Die Zahl der Konzessionen bleibt beschränkt, die Unterteilung in A- und B-Taxis wird es aber in Zukunft nicht mehr geben: das Winterthurer Stimmvolk hat die neue Taxiverordnung deutlich angenommen.

Das Taxigewerbe in der Stadt Winterthur wird teilweise liberalisiert. Die Stimmberechtigen haben der neuen Taxiverordnung mit einem Ja-Stimmenanteil von 73 Prozent zugestimmt. Dafür waren 17'554 Winterthurerinnen und Winterthurer, dagegen 6488. Die Stimmbeteiligung betrug 39,5 Prozent. Die neue Verordnung bringt dem Winterthurer Taxigewerbe eine teilweise Liberalisierung.
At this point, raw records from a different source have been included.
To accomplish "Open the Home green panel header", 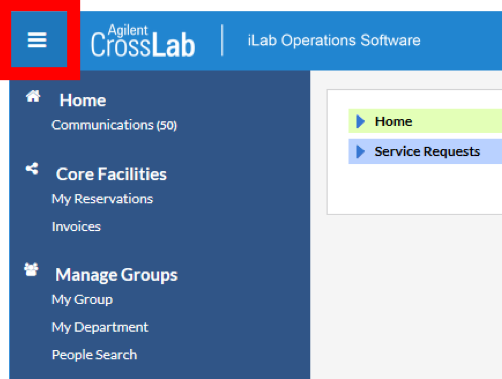I will (x=425, y=121).
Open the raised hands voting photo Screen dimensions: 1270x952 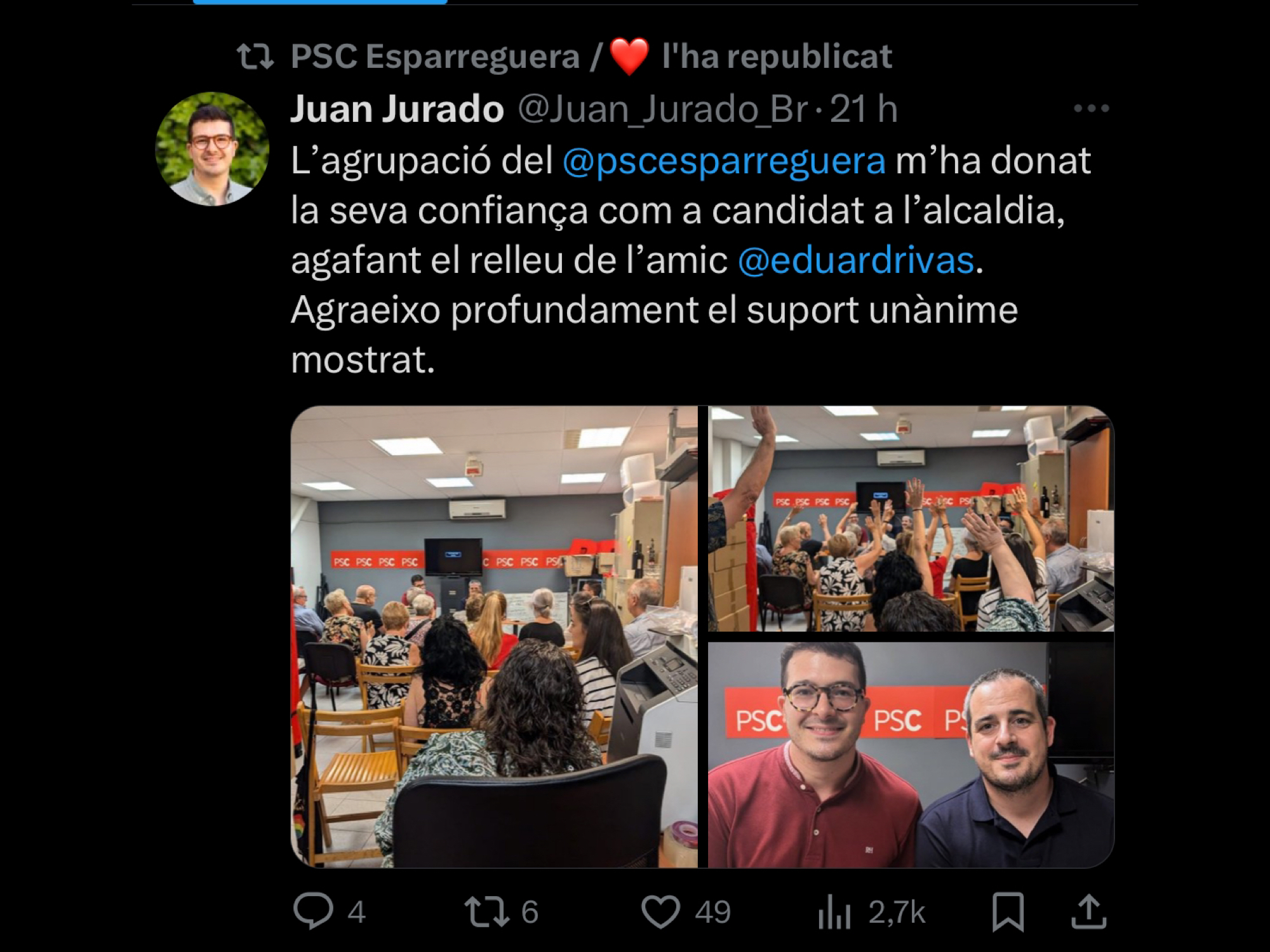(x=911, y=519)
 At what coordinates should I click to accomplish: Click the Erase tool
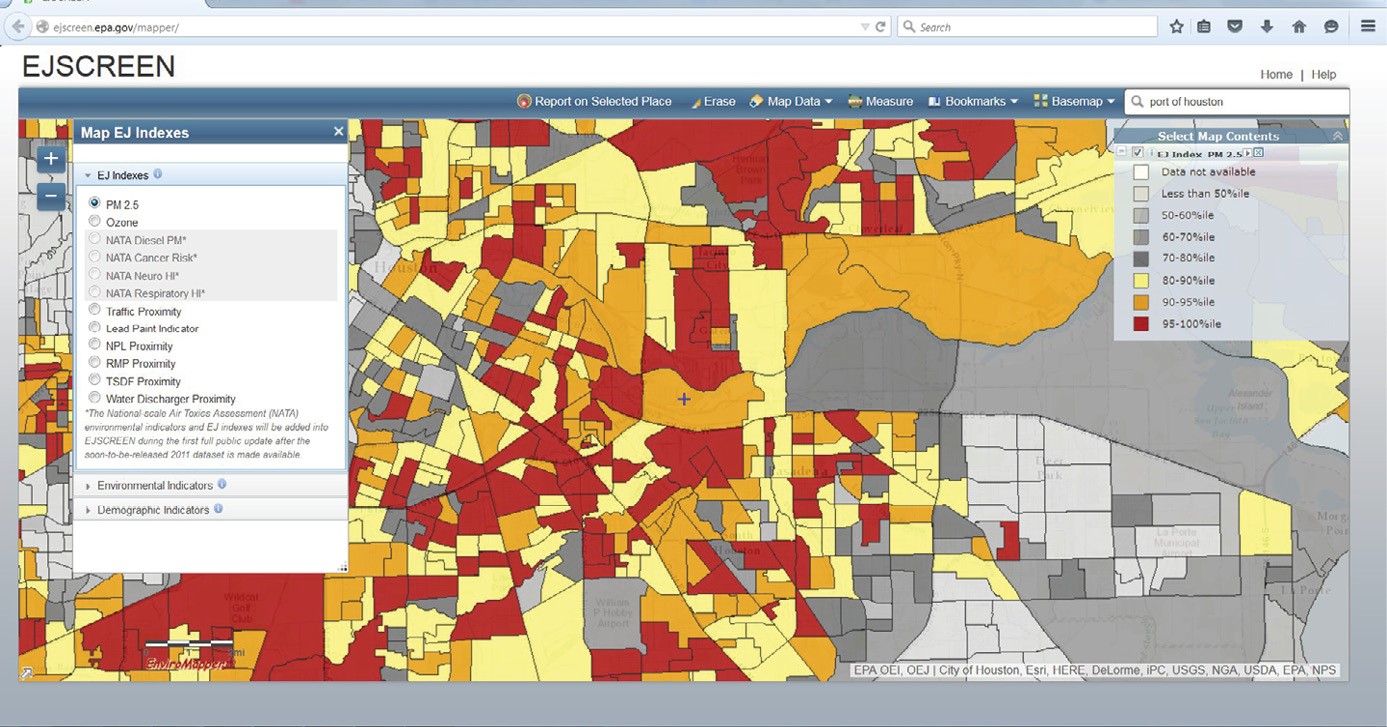712,102
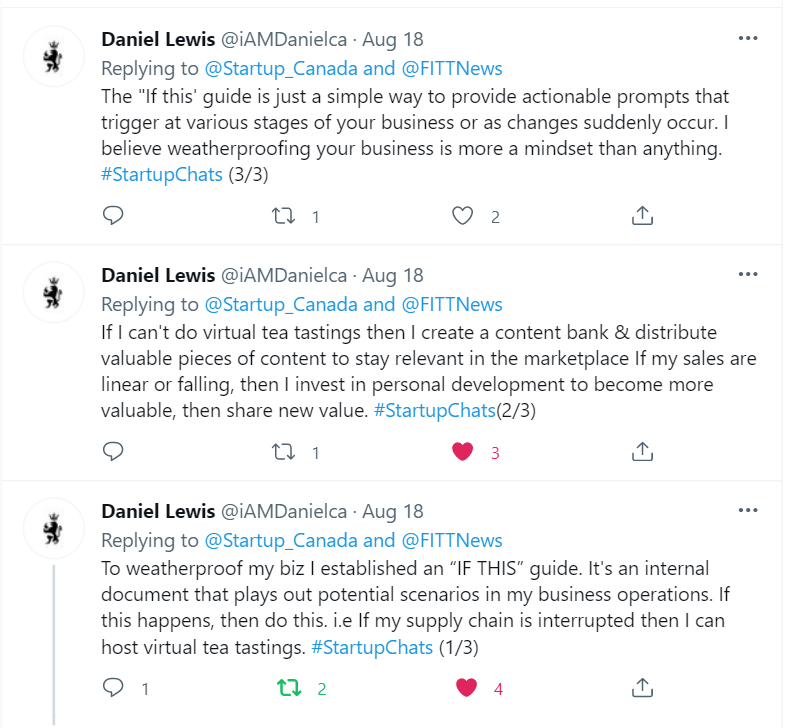787x728 pixels.
Task: Retweet the (3/3) tweet
Action: coord(285,216)
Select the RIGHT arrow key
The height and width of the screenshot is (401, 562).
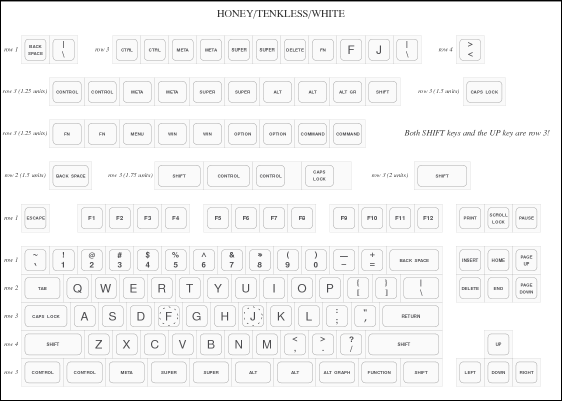pos(526,372)
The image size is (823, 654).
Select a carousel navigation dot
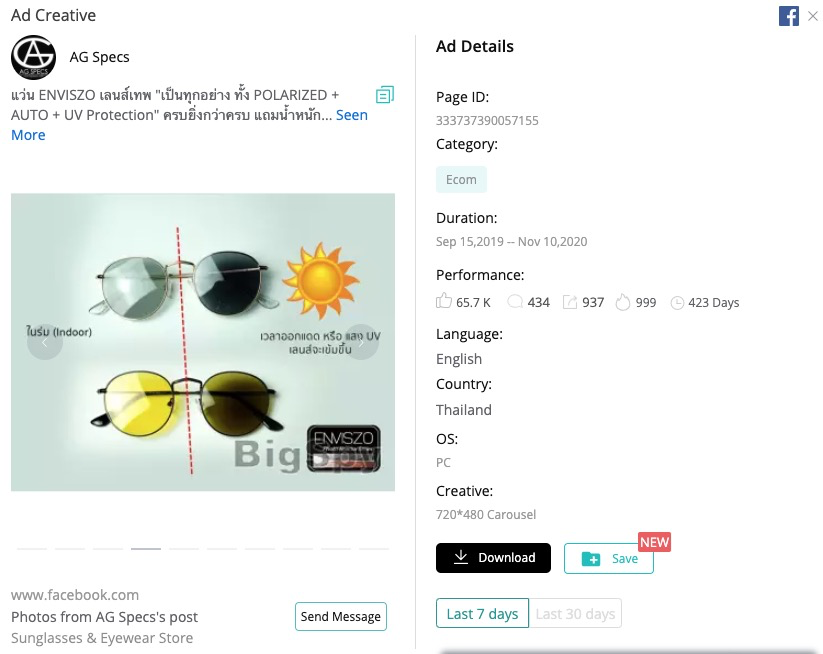click(x=146, y=548)
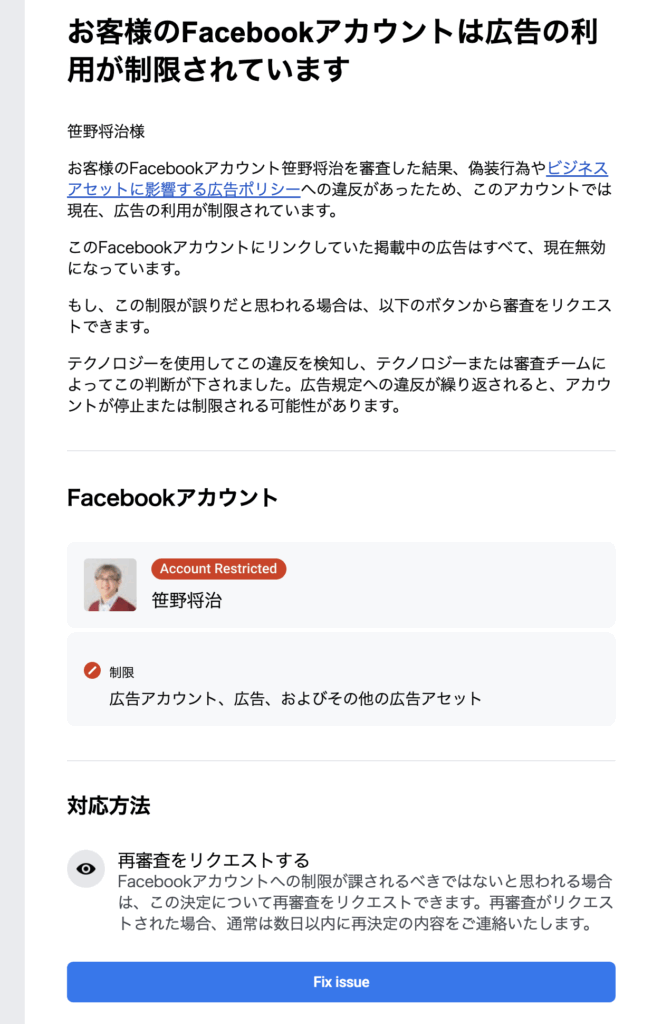The width and height of the screenshot is (652, 1024).
Task: Click the profile photo thumbnail in account card
Action: pyautogui.click(x=110, y=585)
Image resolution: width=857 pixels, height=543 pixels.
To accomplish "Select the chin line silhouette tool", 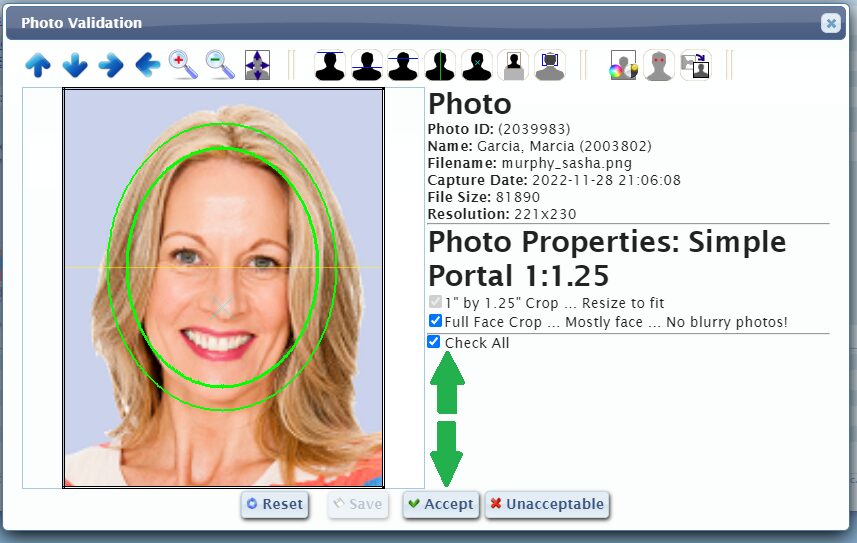I will (367, 66).
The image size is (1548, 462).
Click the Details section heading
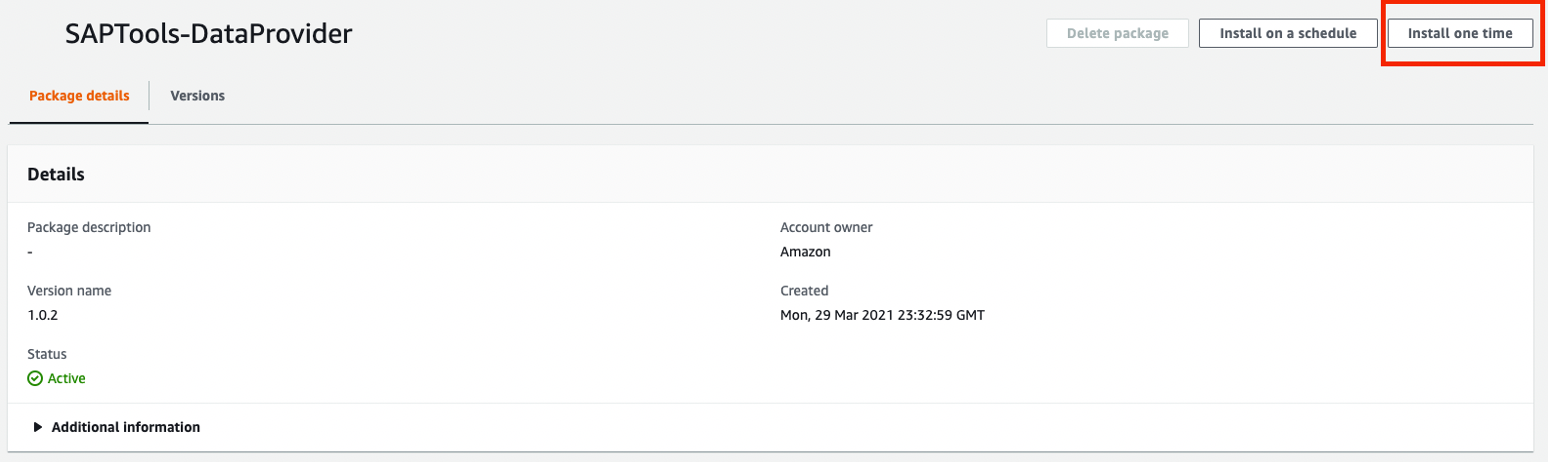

Die bisherige Unterteilung in A- und B-Taxis wird aufgehoben, was somit allen Fahrern erlaubt, am Bahnhof Gäste einzusammeln. Bisher durften dies nur Taxifahrer mit A-Konzession. Weil die Fahrer mit B-Lizenz aber ebenfalls dort nach Kundschaft Ausschau hielten, führte dies unter den Fahrern immer wieder zu Streit. Eine vollständige Liberalisierung des Taxiwesens wird in Winterthur aber nicht eingeführt. Da der Platz am Hauptbahnof beschränkt ist, will die Stadt auch in Zukunft nur eine beschränkte Zahl von Konzessionen vergeben. Die Stadt wird die Bewilligungen neu alle sechs Jahre prüfen und allenfalls an neue Fahrer und Firmen weitergeben, falls die bisherigen Inhaber die Auflagen nicht einhalten. Dazu gehören etwa gefahrene Mindeststunden pro Woche und ein 24-Stunden-Service. Gibt es mehr Interessenten als Konzessionen, entscheidet die Stadt. Gegen die Vorlage, die vom Gemeinderat gutgeheissen worden war, ergriff eine Taxifirma das Referendum.